### Task instructions
Reproduce word for word the lines of the data below, starting at the line that contains "You are a computer-use" and ending at the line that contains "Instruction: Expand the Languaje dropdown", with both of those lines included.

### Extracted records
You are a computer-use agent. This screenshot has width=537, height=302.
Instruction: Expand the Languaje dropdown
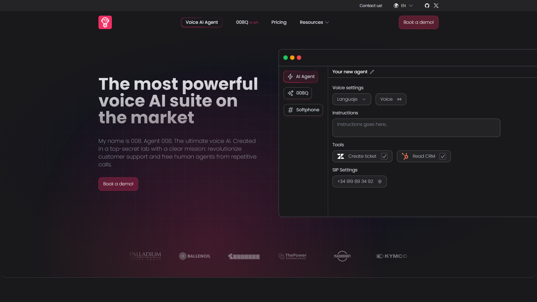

--

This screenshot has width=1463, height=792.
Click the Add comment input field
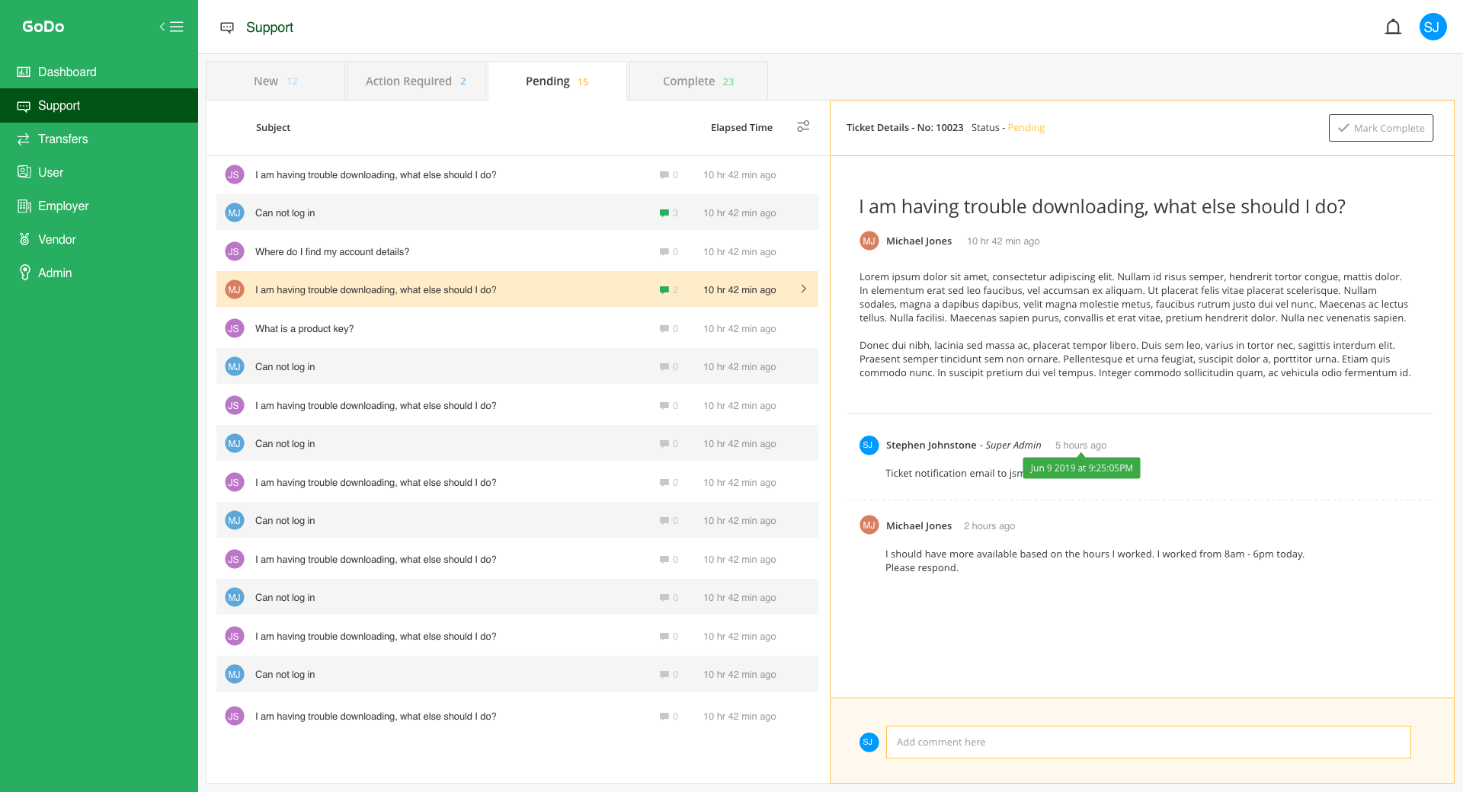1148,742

==

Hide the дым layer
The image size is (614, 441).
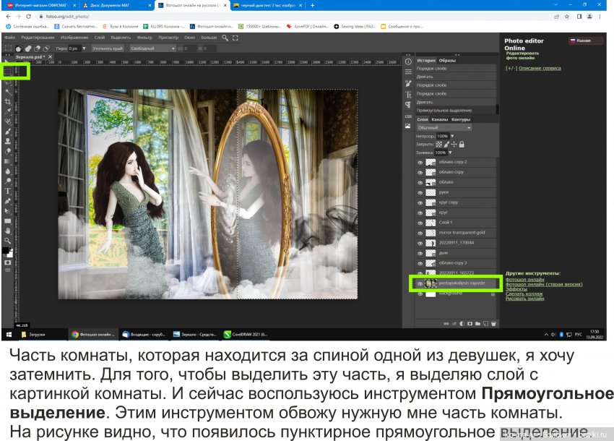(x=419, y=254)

### Expected answer
You are a computer-use agent. This screenshot has width=537, height=302.
Instruction: Expand the Languaje dropdown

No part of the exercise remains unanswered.